[Rows from a pointing dataset]
++++++++

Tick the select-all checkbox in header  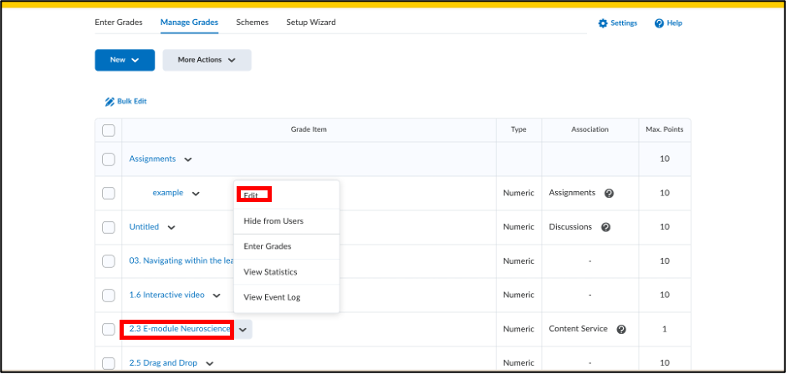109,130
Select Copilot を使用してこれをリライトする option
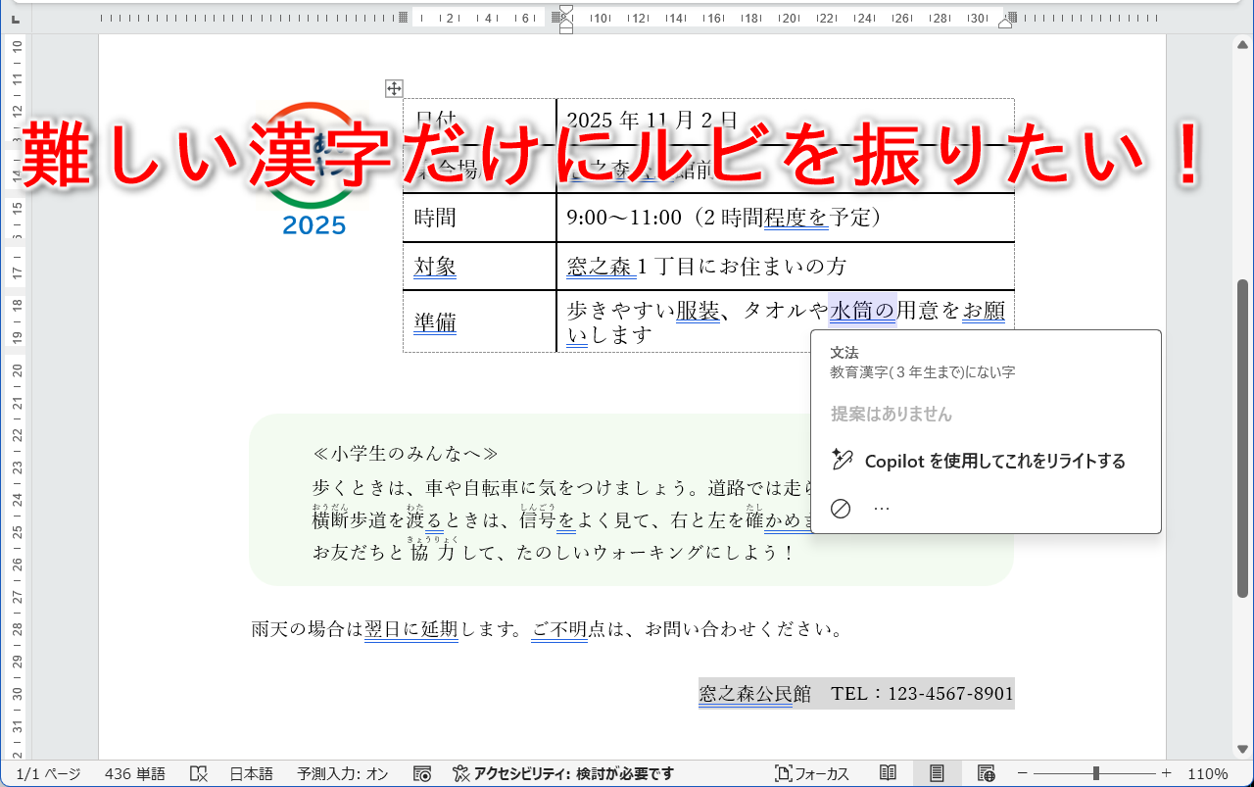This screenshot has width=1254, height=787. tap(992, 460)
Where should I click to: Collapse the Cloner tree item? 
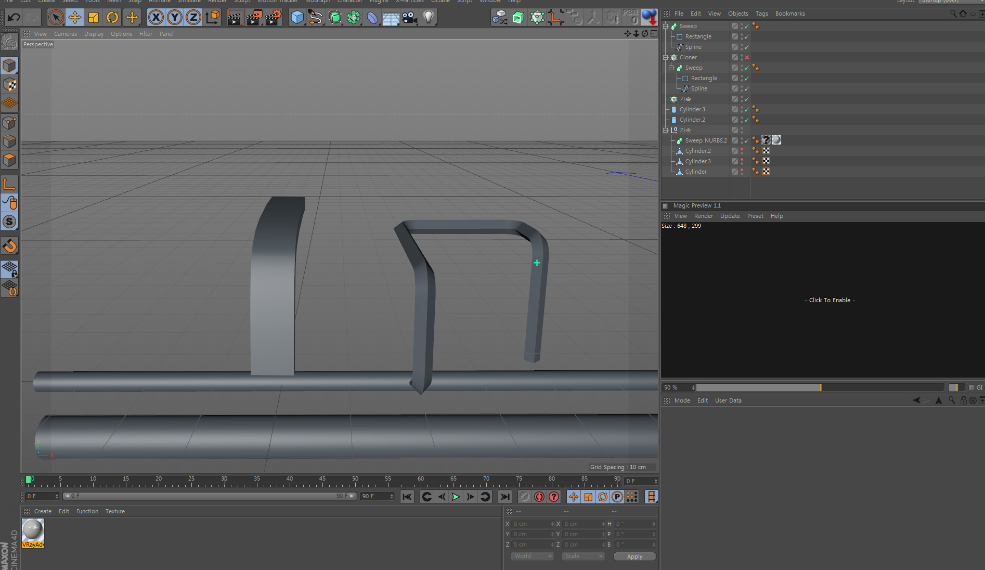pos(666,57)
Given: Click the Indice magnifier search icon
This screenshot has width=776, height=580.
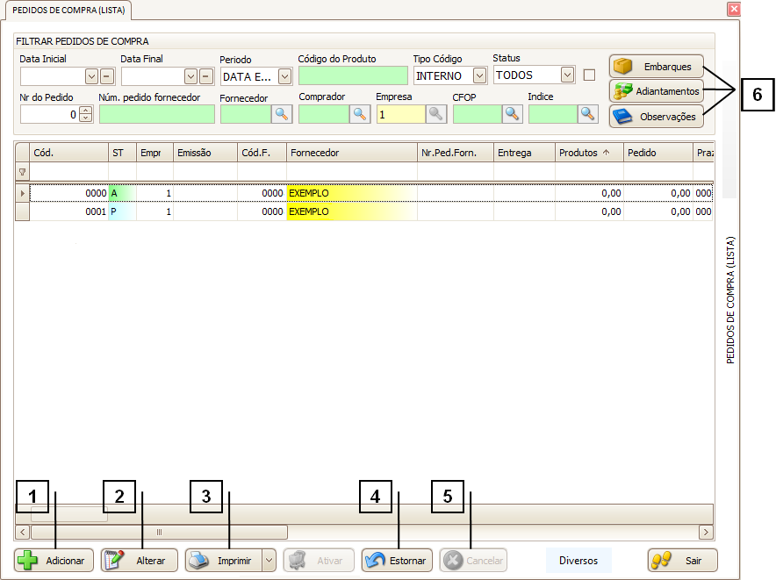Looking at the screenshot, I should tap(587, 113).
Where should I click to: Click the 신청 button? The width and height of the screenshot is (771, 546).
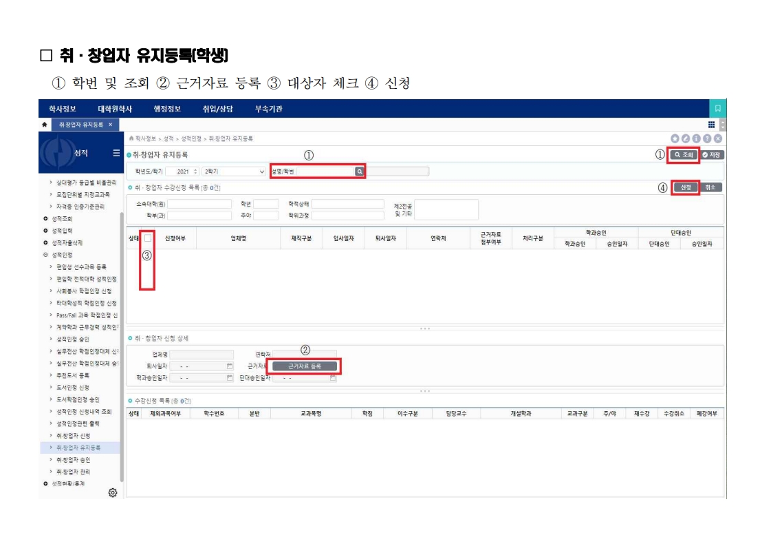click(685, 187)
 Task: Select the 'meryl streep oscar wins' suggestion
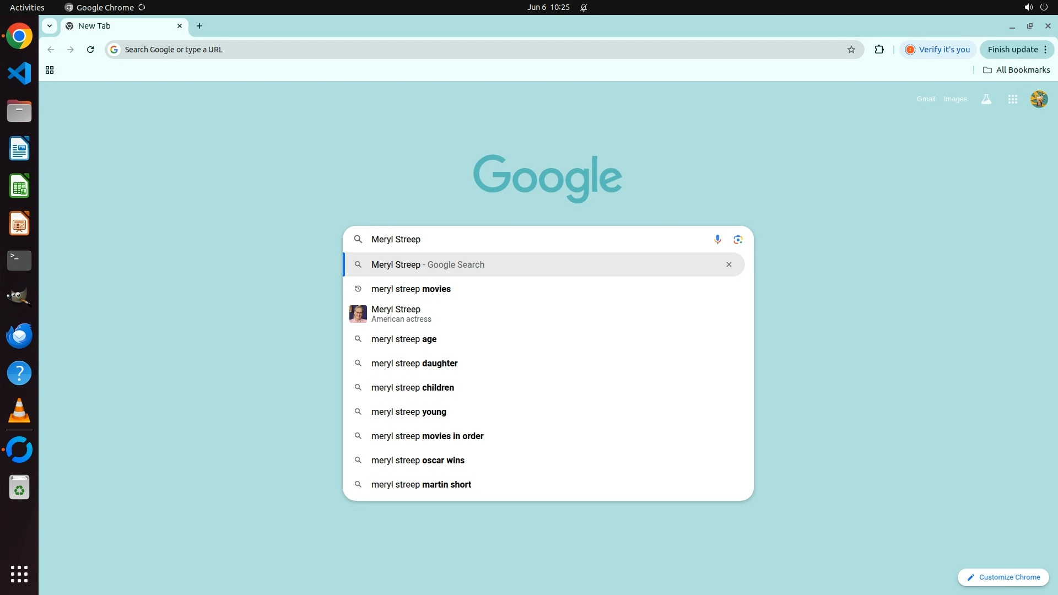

++++++++

- **Given exercise**
Write out the rows again from the line with "Where should I click to: Click" through the end of the rows, putting "tab" in place of "button" and changing nothing else. Leave the pictures out.

- **Written solution**
Where should I click to: Click the 신청 tab? The width and height of the screenshot is (771, 546).
click(685, 187)
 Task: Select the 'meryl streep oscar wins' suggestion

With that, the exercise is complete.